National and historical symbols of Hungary

In this section you can find the crests of almost 2400 settlements of Hungary with notes. Find the starting letter of the settlement in the list and click if you want to see it.

The Coat of Arms of the Village of Istvándi [¤]
Click to zoom


(Somogy County)

The settlement’s coat of arms can be described as follows:

Shield erect and party per fess. Base azure, in which five mounds are borne, vert. This charge is a reference to old documents, which describe Istvándi as a settlement originally built on five mounds.

In chief azure an eight-spoked cart wheel, gules, which, by tradition, is the symbol of the Romany population, because it is a reference to their Indian (Punjabi) origin. The wheel is an ancient symbol still in use in various parts of India.

Chief is party per pale. In sinister chief gules religious motives are borne including a chalice or, which is a reference to the Calvinist faith and a stylised cross or, which is the emblem of the Catholics.

In dexter chief vert the charge of an upward pointing ploughshare argent is borne, which is a reference to the most traditional occupation of the settlement’s inhabitants, that is agriculture. The same charge was borne in the settlement’s traditional seal prints.

Below the shield an arched ribbon is borne with the settlement’s name inscribed in it.
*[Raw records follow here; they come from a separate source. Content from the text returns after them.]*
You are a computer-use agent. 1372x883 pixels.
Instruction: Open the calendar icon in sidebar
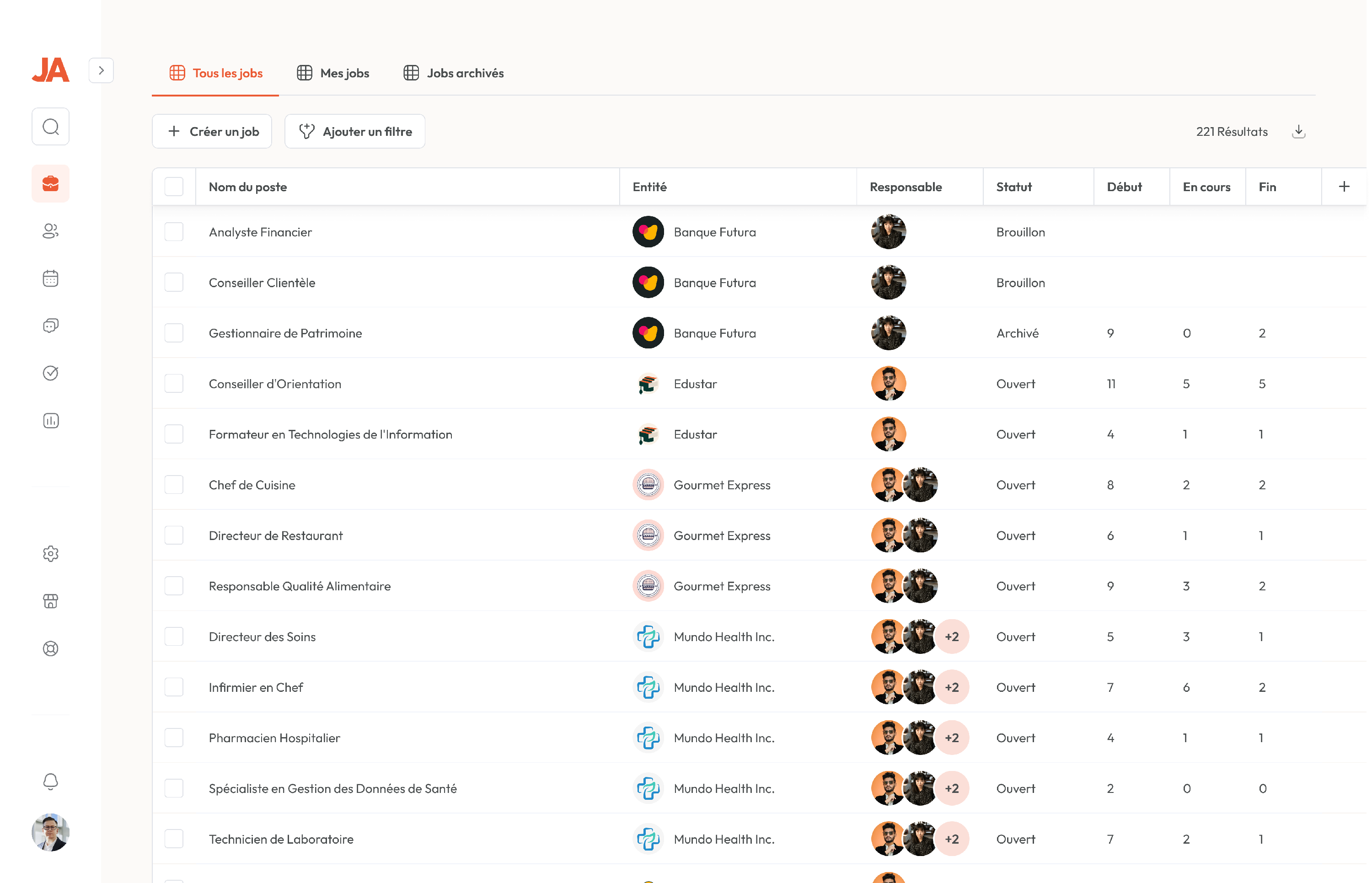[50, 278]
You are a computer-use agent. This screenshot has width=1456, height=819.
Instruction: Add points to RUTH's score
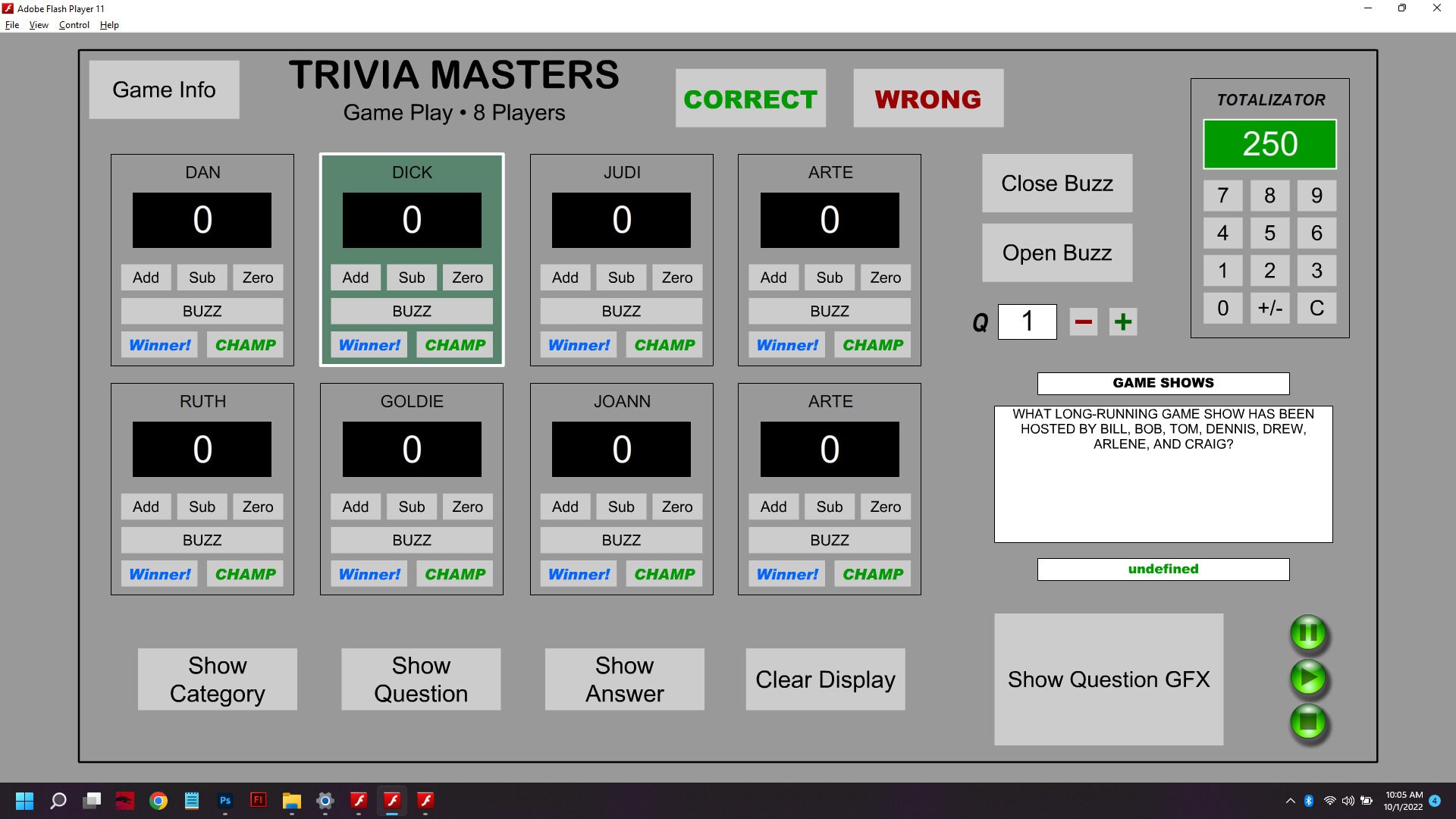pyautogui.click(x=146, y=507)
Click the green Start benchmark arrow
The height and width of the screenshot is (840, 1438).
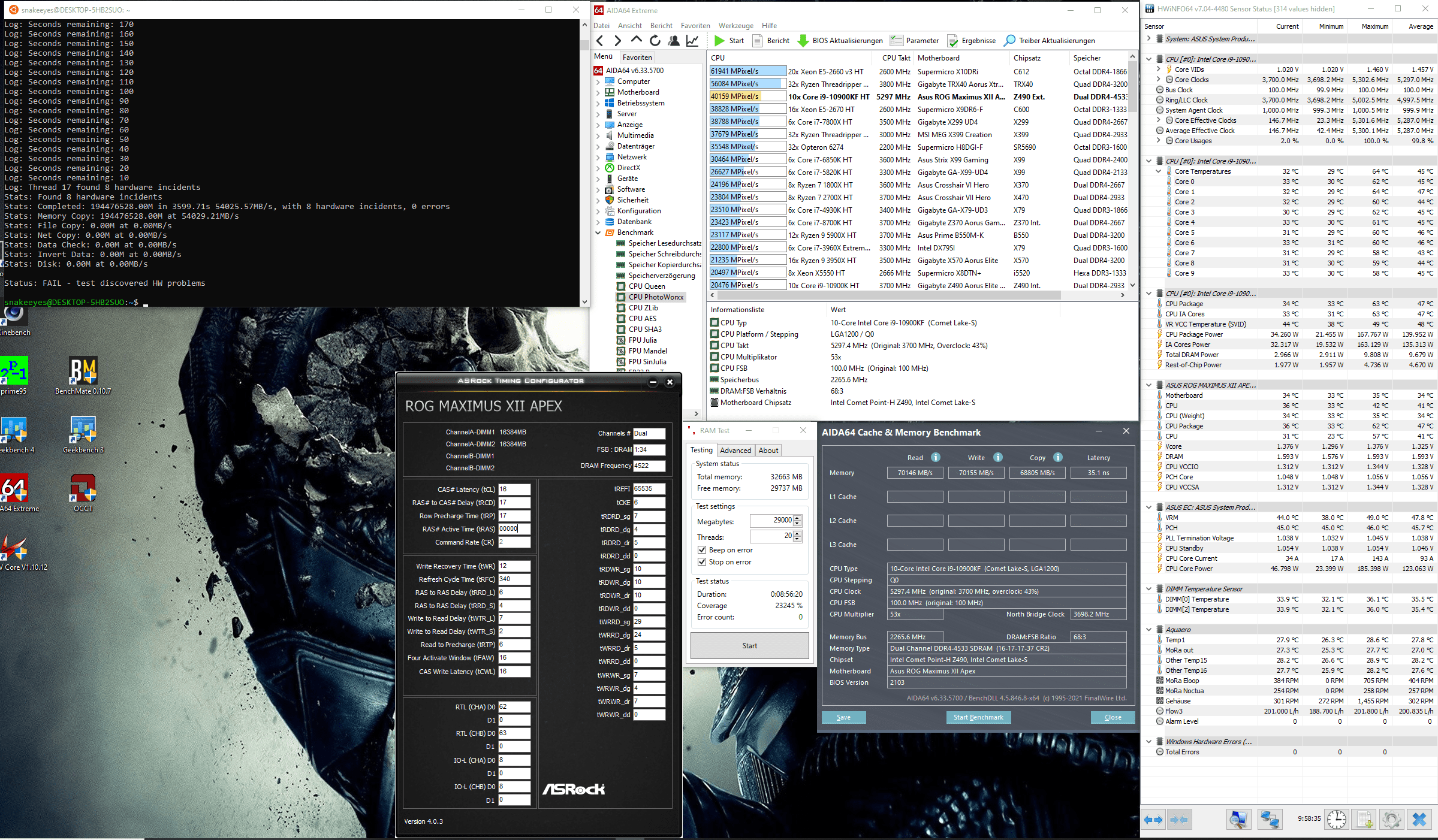tap(719, 41)
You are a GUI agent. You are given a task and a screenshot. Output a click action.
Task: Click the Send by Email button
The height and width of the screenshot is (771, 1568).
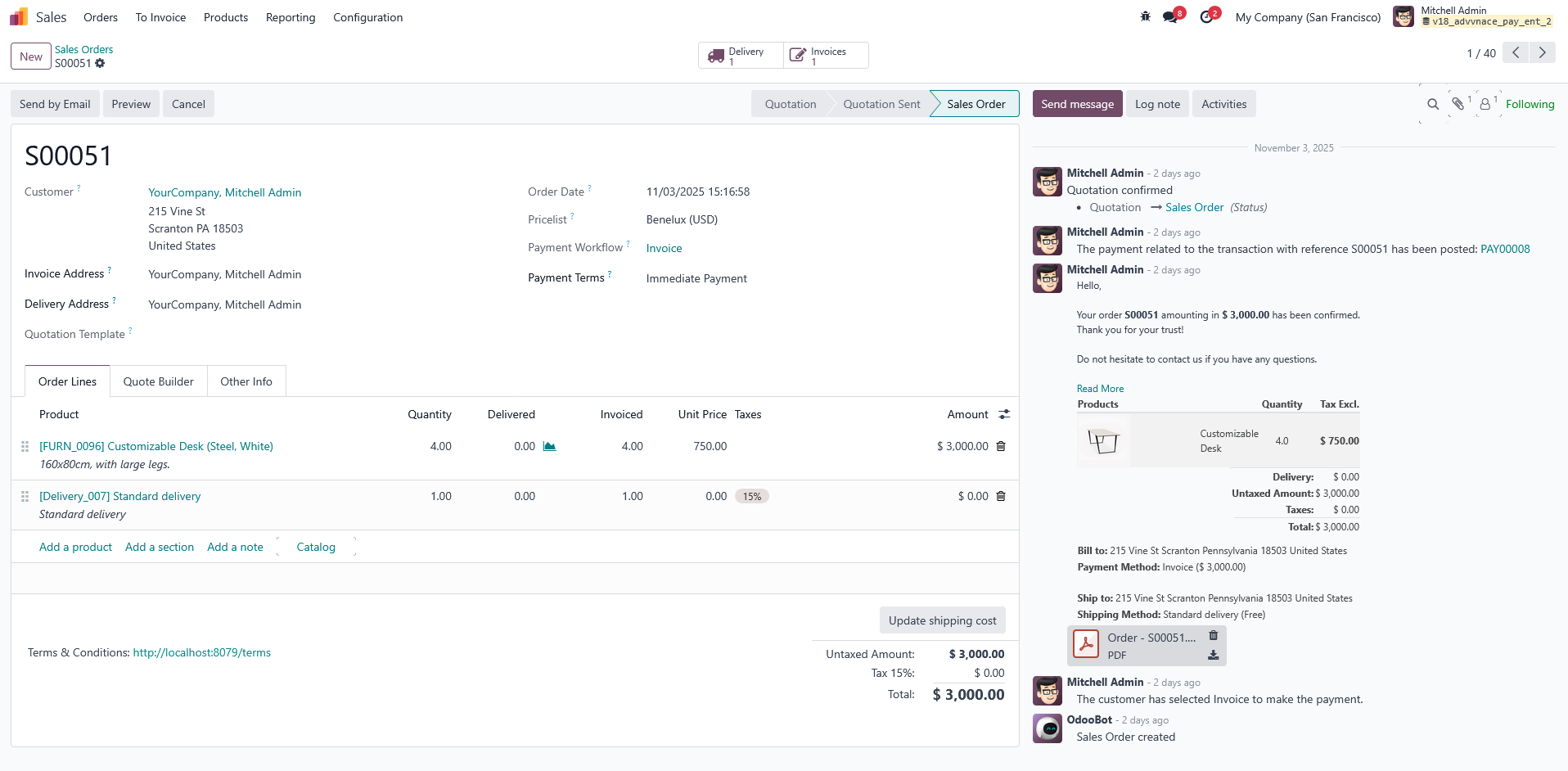(x=54, y=104)
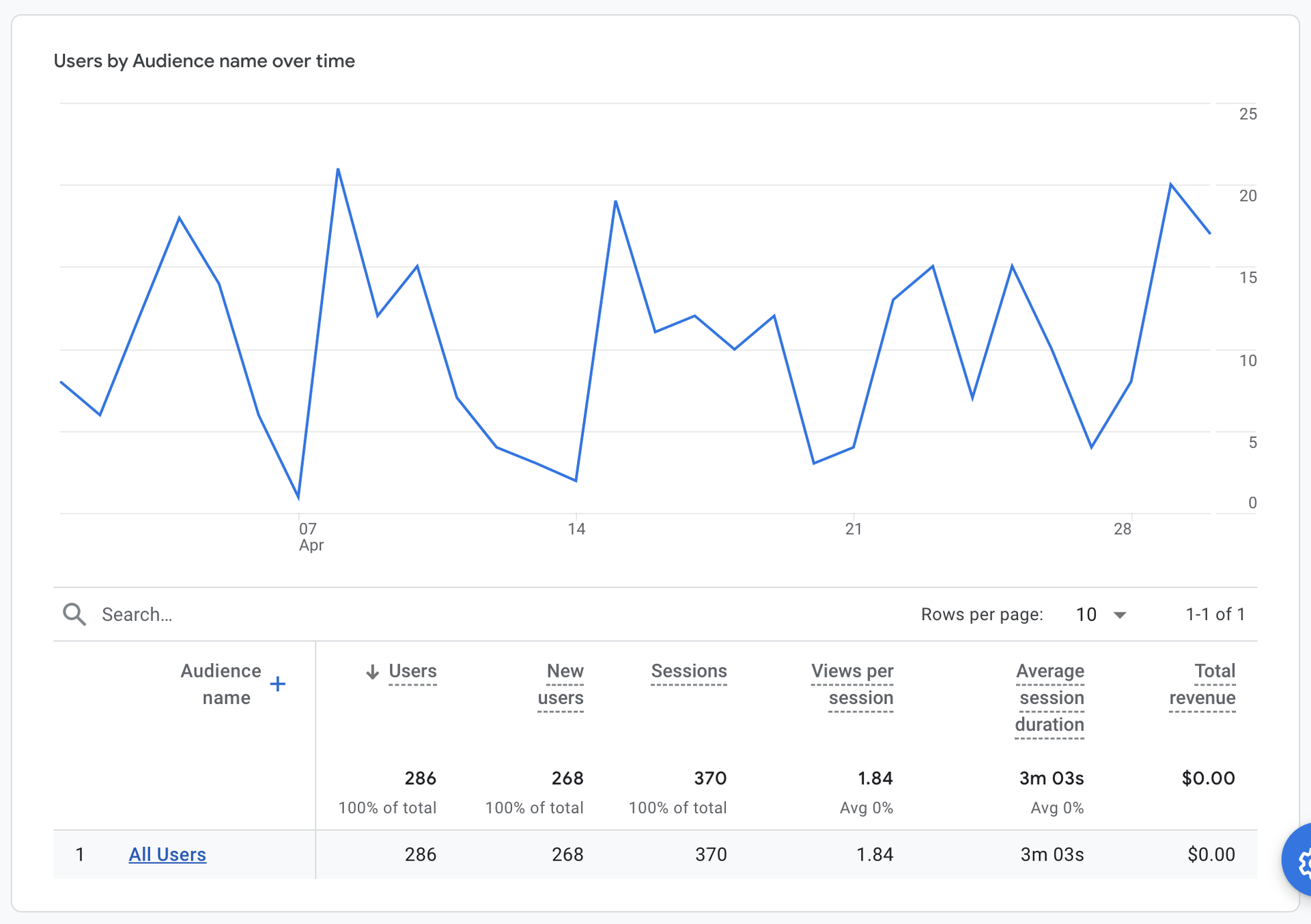Click the plus icon beside Audience name
1311x924 pixels.
tap(277, 684)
A historical and social background to Istvándi

The first documented mention of the settlement goes back to 1421, the year, when the name of the village first got registered in the form ISTHUANDY. But the settlement itself is much older. As it is attested by the available data from 1332-35 the village had a church of its own and employed a priest in that period. Most recent archeological excavations and finds have pointed out that Istvándi is one of the most ancient settlements of the country and it has a history of several-thousand years. The village was a populous settlement in the period of the Turkish conquest as well. In that period it was owned by the bishop of Pécs, then by the bishop of Veszprém. In the period after the Turkish conquest the settlement was raised to the rank of market town and the number of its inhabitants was continuously on the rise. In 1778 Istvándi was given the right to hold fairs. In this period the village was owned by the Csáky, and from 1726 onward by the Eszterházy families.

The majority of the inhabitants of the settlement belonged to the Calvinist church, but more recently, with the increase of the number of the settlement’s Romany population this trend began to change.

Due to the favourable geographical conditions the inhabitants of Istvándi were traditionally agricultural workers and those who work still live from agriculture.